WHAT THIS TASK INVOLVES ▸ From the entries below, copy out all lines holding "back".

Stored records
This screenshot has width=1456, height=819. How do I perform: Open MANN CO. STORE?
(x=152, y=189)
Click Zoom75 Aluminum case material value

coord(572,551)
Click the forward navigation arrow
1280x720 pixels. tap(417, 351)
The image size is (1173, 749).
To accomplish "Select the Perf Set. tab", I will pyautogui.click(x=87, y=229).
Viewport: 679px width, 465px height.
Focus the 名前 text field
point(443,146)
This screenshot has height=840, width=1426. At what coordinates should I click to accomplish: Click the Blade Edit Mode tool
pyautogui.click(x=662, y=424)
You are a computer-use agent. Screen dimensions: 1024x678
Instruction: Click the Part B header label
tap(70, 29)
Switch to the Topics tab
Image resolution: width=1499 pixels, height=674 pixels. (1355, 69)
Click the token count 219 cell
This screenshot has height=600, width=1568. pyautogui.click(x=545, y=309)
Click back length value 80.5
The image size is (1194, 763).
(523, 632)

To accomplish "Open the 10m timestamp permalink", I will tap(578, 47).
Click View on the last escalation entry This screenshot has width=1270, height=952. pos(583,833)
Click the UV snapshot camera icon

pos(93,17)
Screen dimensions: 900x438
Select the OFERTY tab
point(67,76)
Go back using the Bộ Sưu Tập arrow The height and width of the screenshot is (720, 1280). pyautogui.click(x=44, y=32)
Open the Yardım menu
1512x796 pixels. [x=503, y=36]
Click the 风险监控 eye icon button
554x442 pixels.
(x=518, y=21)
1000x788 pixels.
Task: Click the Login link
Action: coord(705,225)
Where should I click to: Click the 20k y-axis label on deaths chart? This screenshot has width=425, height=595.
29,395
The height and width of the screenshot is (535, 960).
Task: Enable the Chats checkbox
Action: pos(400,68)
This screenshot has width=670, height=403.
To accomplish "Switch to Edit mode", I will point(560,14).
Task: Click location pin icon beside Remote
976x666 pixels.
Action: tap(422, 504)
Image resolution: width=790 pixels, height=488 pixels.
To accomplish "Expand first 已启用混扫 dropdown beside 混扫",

TASK ANSWER ▸
Click back length value 80.5
Go back using the Bộ Sưu Tập arrow The height and width of the screenshot is (720, 1280). pyautogui.click(x=44, y=32)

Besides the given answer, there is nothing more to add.